What this task involves
Would you reproduce the whole listing exactly, dropping any pictures it holds?

Source material
——

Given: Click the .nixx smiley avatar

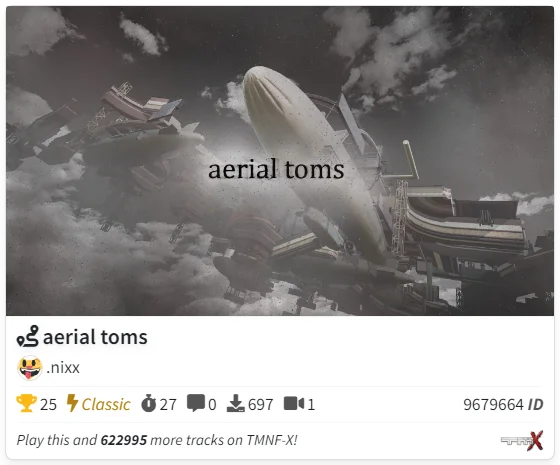Looking at the screenshot, I should tap(30, 368).
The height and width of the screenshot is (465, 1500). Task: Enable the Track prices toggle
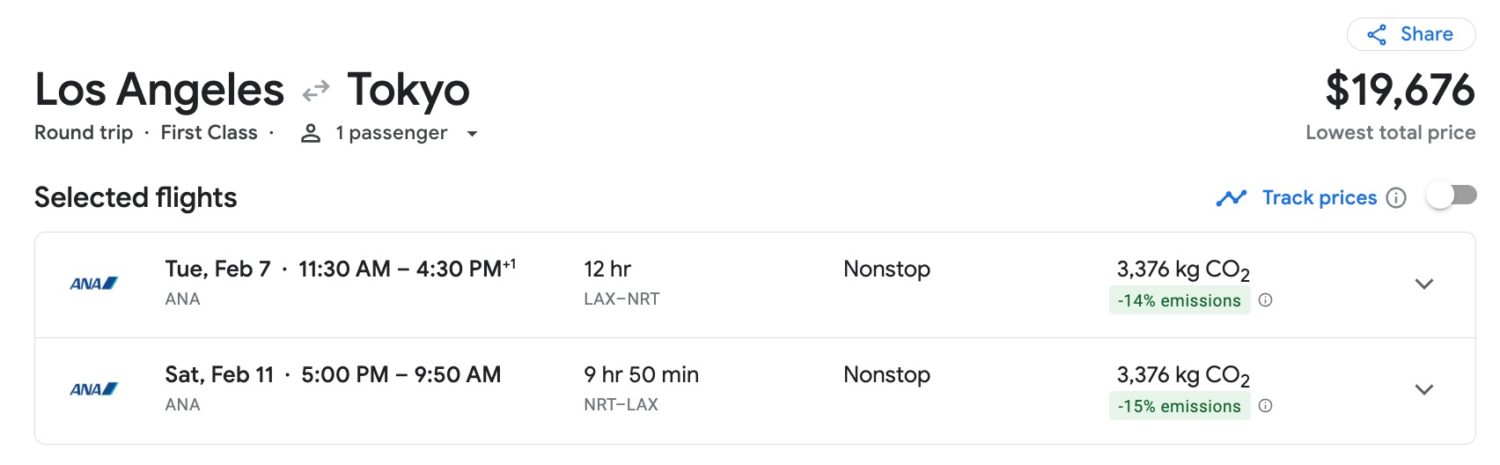[x=1452, y=197]
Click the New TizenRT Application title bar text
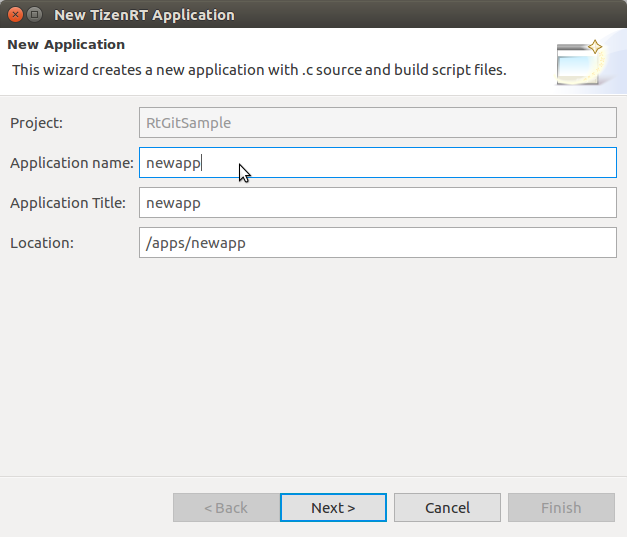This screenshot has height=537, width=627. (x=144, y=15)
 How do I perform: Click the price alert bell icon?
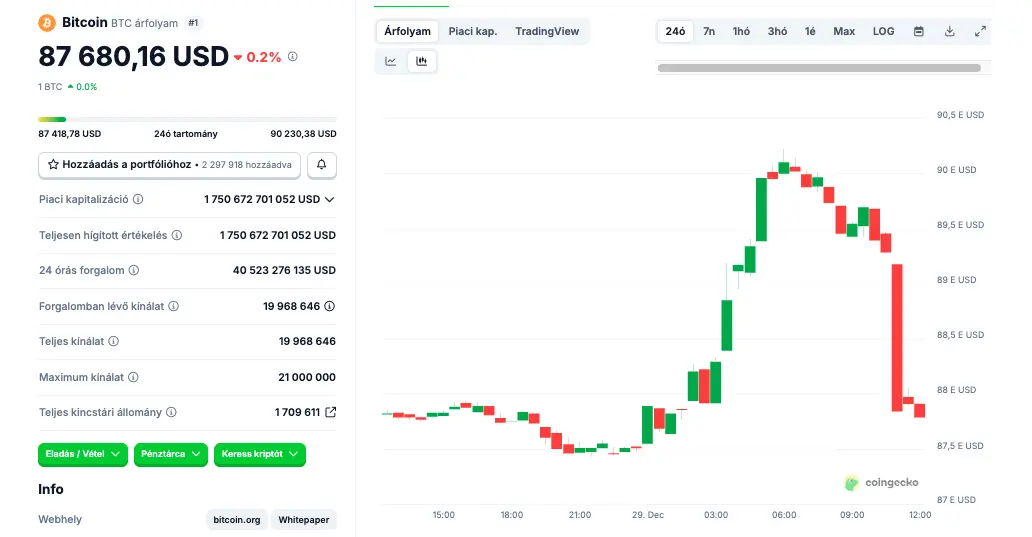322,164
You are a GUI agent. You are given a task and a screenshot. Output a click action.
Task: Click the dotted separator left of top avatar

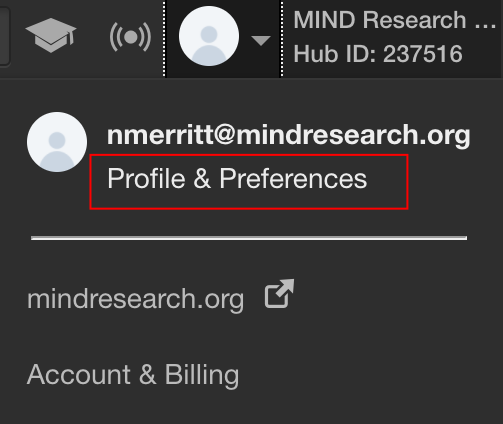pyautogui.click(x=164, y=39)
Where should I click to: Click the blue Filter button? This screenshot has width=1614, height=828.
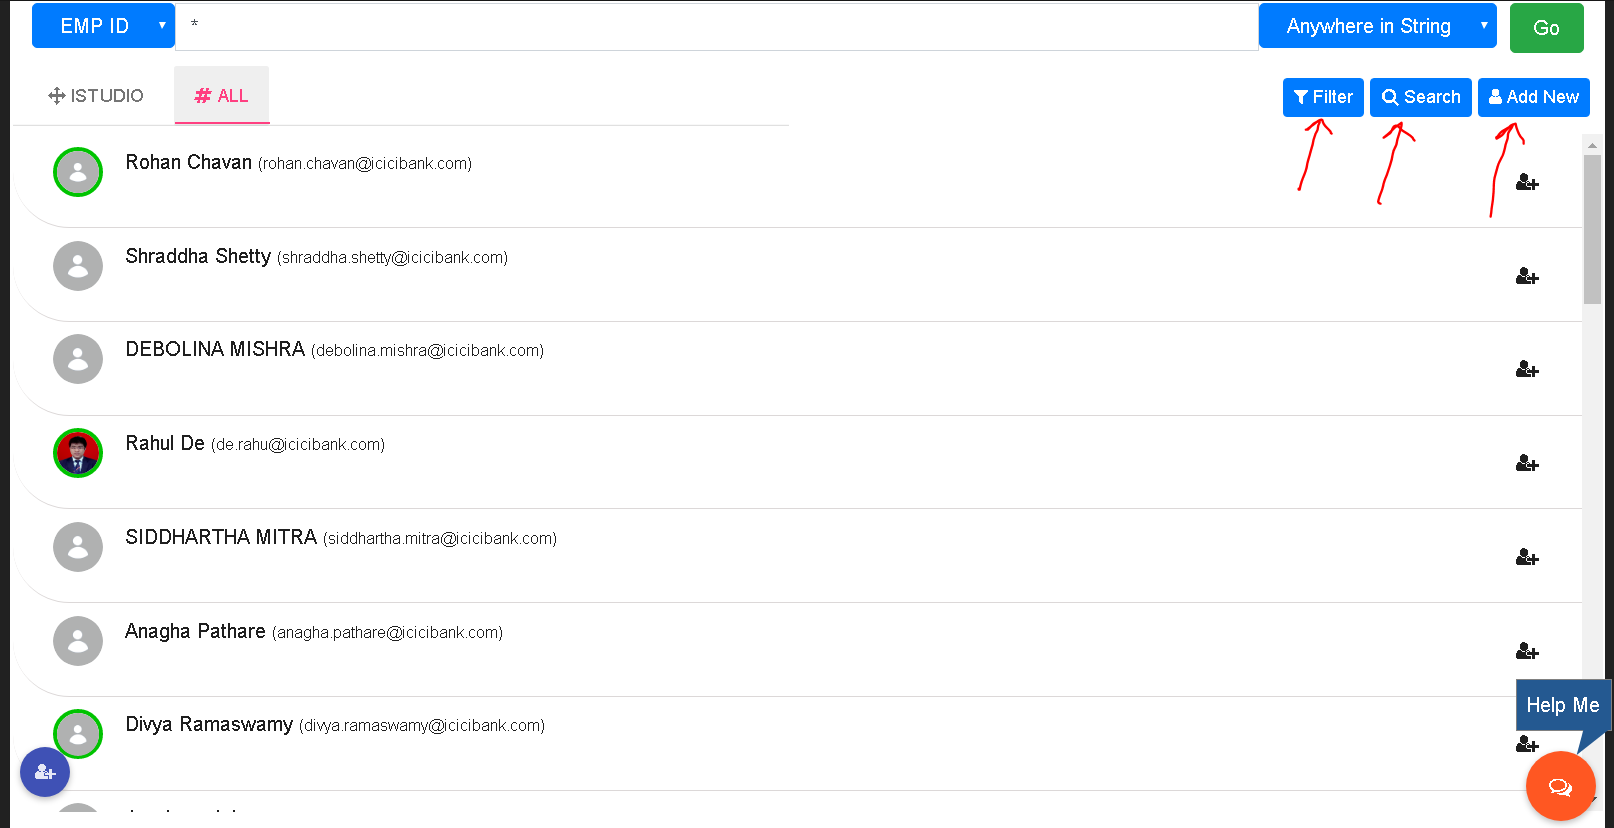[1323, 97]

——

Written response
Given: Click the .nixx smiley avatar

Looking at the screenshot, I should tap(30, 368).
The height and width of the screenshot is (465, 1500). Task: Enable the Track prices toggle
[x=1452, y=197]
Click the New TizenRT Application title bar text
This screenshot has height=537, width=627. (x=144, y=15)
 How do I perform: Click the price alert bell icon?
322,164
You are a GUI agent. You are given a task and a screenshot. Output a click action.
Task: Click the dotted separator left of top avatar

pyautogui.click(x=164, y=39)
Where should I click to: Click the blue Filter button? This screenshot has width=1614, height=828.
[1323, 97]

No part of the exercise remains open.